#### [INSTRUCTION 1]
Answer these questions about the Klamath termination account:
(a) What did some rodeos require of riders?
(b) Before what age did half of the tribe living in Klamath County die, according to the survey?
(c) What three things does the account say the Klamaths had lost as the years went by?
#### [INSTRUCTION 2]
Carry on the Klamath termination account, picking up right after its final sentence.

#### [TEXT EXCERPT]
I don't know what they mean by, 'We're not Indians,' or be terminated, you know. you know. But I said in my mind, 'I'm always going to be an Indian.' And they felt the same way. [door closes, horse neighs] We would go to rodeos, and at some of the rodeos, you have to be an enrolled tribal member of a federally recognized tribe. They didn't recognize the Klamaths. And here I am sitting on my horse wanting to get into a rodeo, an Indian rodeo, and they wouldn't let us in. So that was something I felt was really wrong, 'cause I was thinking in my mind, 'If I'm not an Indian, then what am I?' You know. And, 'cause I'm not a white person. I'm not a Japanese person, or whatever. People made fun of us for being Klamath Indians. [cough] A lot of them said we were sellouts, and called us white people.
We really lost a lot when they took that away from us. Myself, I never did feel that I wasn't an Indian or anything like that, but it did make a lot of people feel that way. They just said, well, I'm not an Indian anymore. [laughter] As the years went by, the Klamaths had to face that they had lost their land, they had lost their money, and they had lost their identity. The Klamath's problems grew worse. The only thing that I can see that the monetary figure had done for my people. And that's to make them extinct. Since termination, I'd say I'd say about the first 5, 10 years, I went to a lot of funerals. I buried my whole family. There was a lot of alcoholism. And later on, drugs came into the scene. It had taken my family, and my graveyards, and it filled them up.
They did a lot of drinking and drugs, And, I know over half of our tribe is dead because of the termination policy. There was some kind of a survey made, where they found out that half of our tribe living in Klamath County died before they reached age 40. This is all a part of what termination did to the Klamath people. So much is not the same anymore. But the land is hurting. The animals are hurting. The water is hurting. And all because it was all taken away from us and out of our care, and out of our stewardship, and being so totally abused. And I cry inside. I cry for what is not there anymore. [music] My grandchildren's children will never, ever see any part of that kind of a life. They'll never have the opportunity to go down to the river and catch one of them big old ?Towong Fish for their grandmother, take home to cook.

#### [DATA]

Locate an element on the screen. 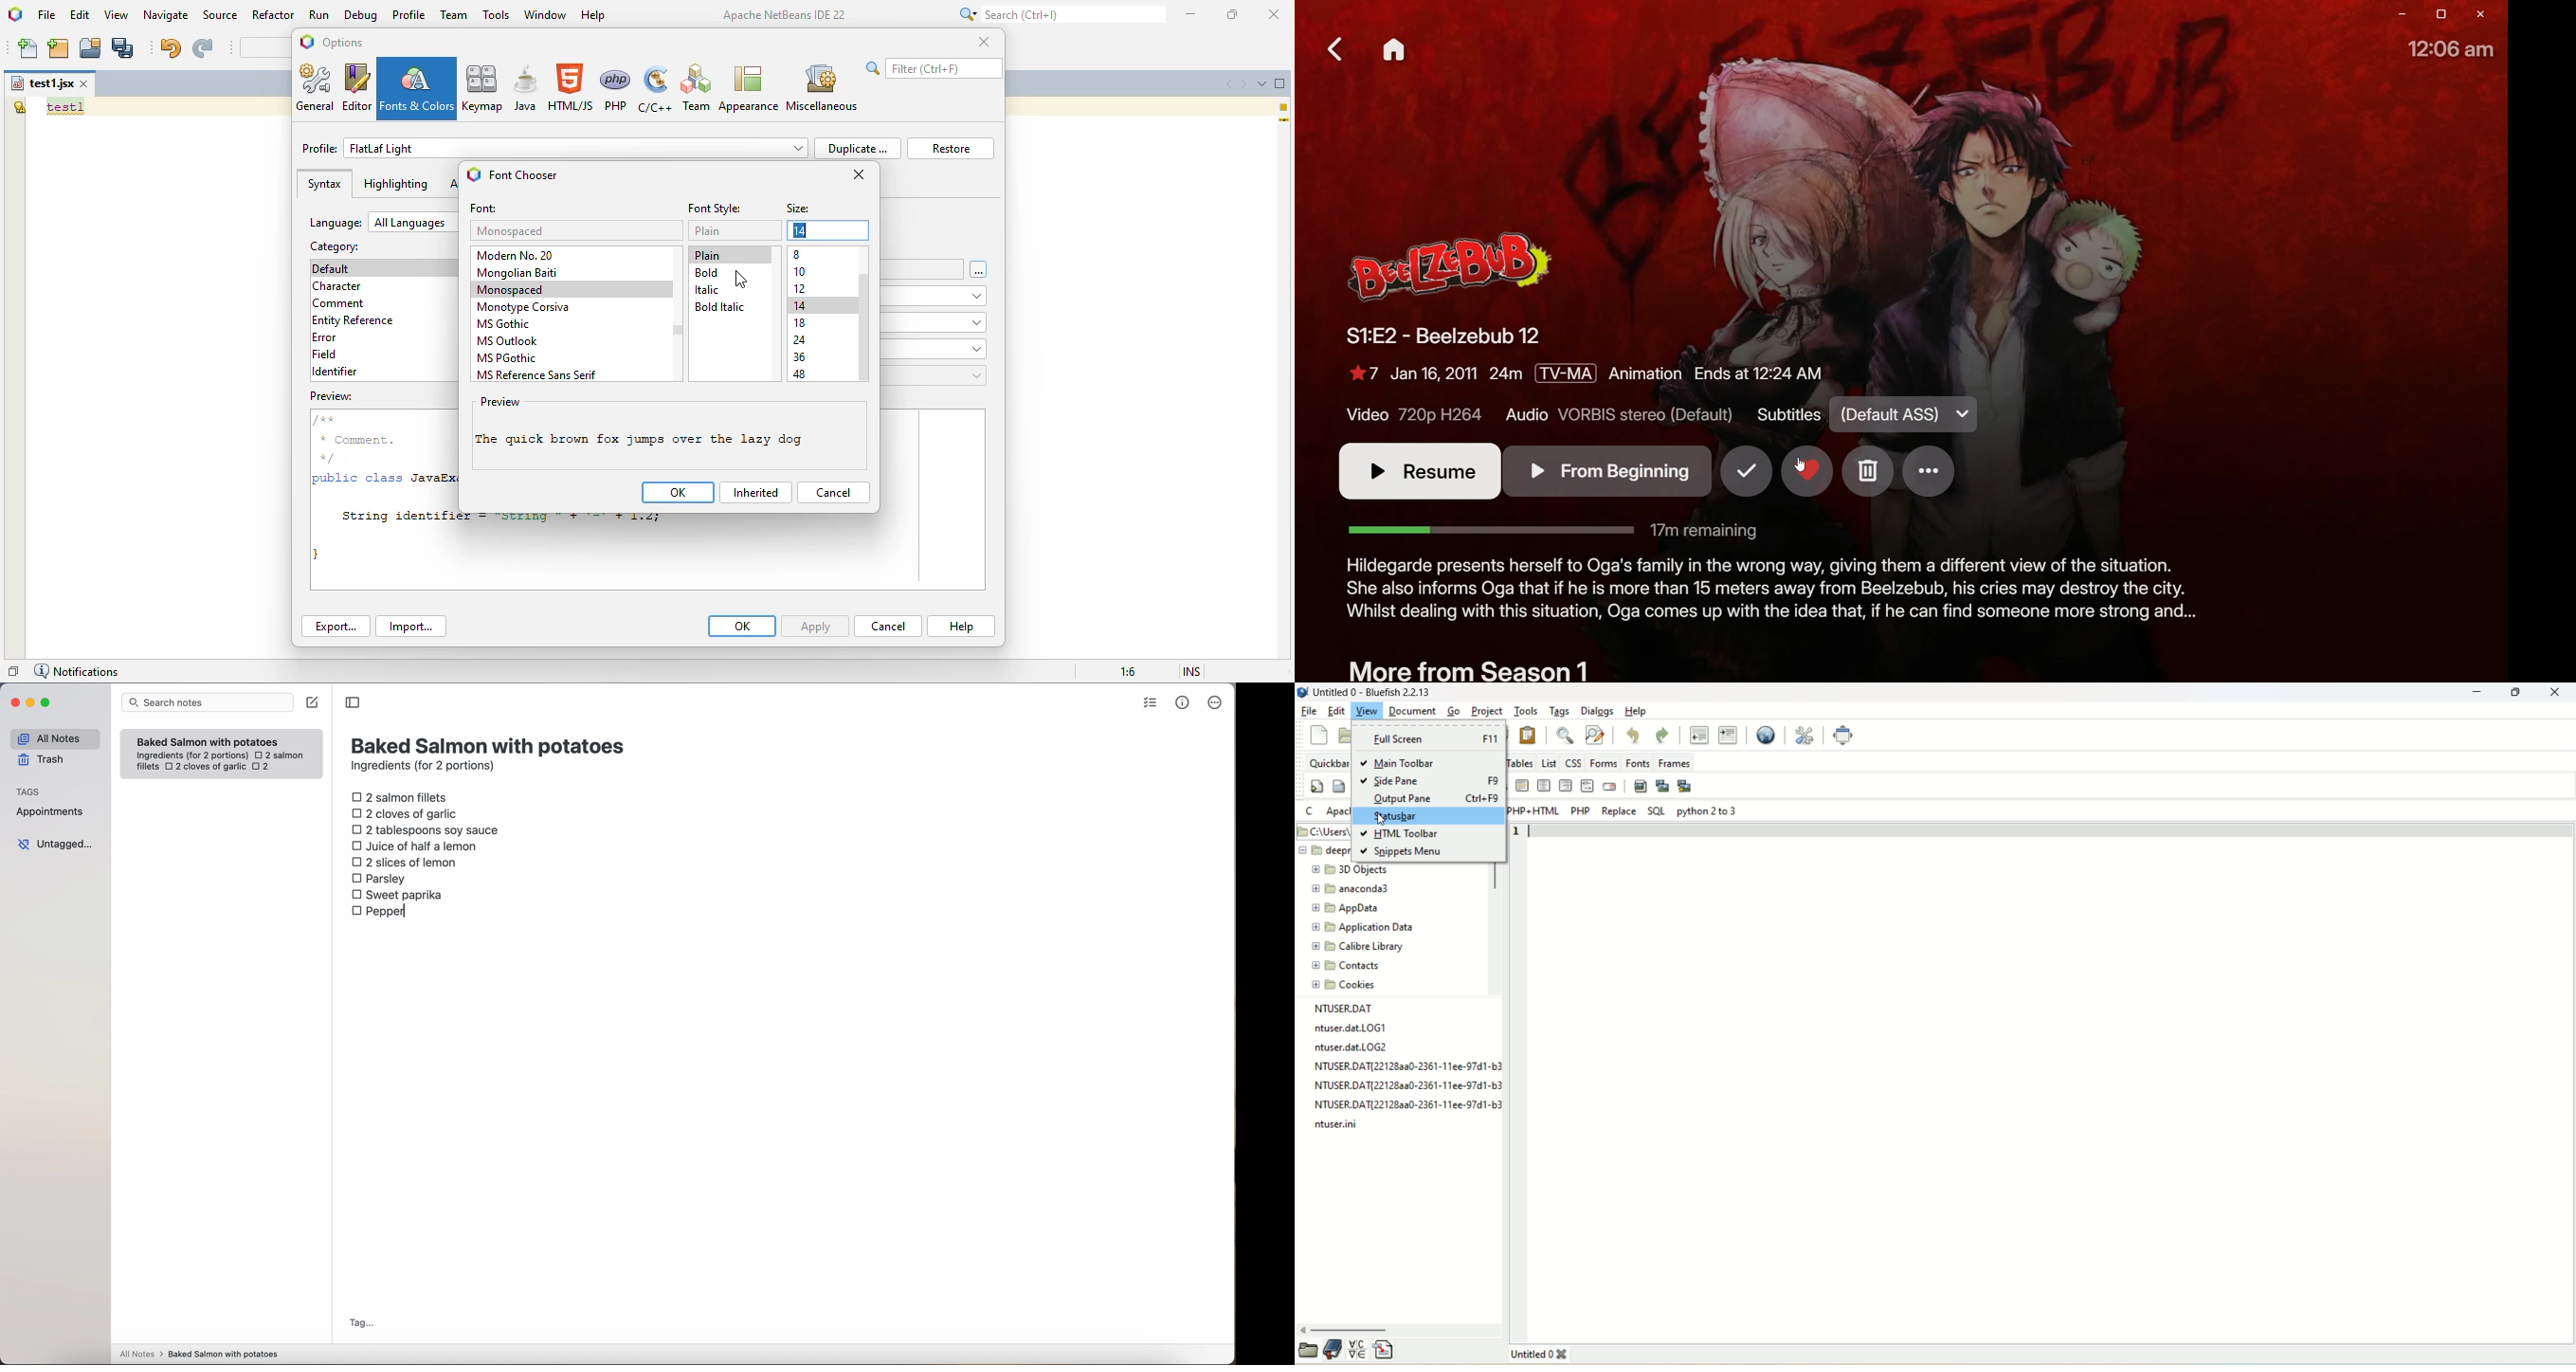 The width and height of the screenshot is (2576, 1372). documentation is located at coordinates (1334, 1351).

#### [RIGHT ANSWER 1]
(a) They had to be enrolled tribal members of a federally recognized tribe.
(b) Before age 40.
(c) Their land, their money, and their identity.

#### [RIGHT ANSWER 2]
They'll never see that. And the boys will never get a chance to go out on the hill, on their horse and shoot a deer. I don't think they'll see that back again, even close to what it was when I was a boy. [music] To understand the current impact of termination, you don't need to go any further than to look at the basic social and economic situation of the Klamath people. You have a society in desperation, one that was self-sufficient and in its own terms before termination, and one that today is just bankrupt, in terms of day-to-day needs, And burdened with problems that have a magnitude that I think most people in this country don't even begin to understand.
[music] In the early 1970s, something began to stir. The Klamaths knew that if the tribe was to survive they would have to begin to save themselves. With time running out, they began to talk. [music] What the Klamaths wanted was to have the government once again recognize them as a tribe. This would bring in money to begin their recovery. They called it restoration. The tribe's focus turned once again to the establishment of a tribal government, Not to prove it to the white folk or the, or society in general, but to prove to ourselves that we had not been wiped out. We as a people had survived.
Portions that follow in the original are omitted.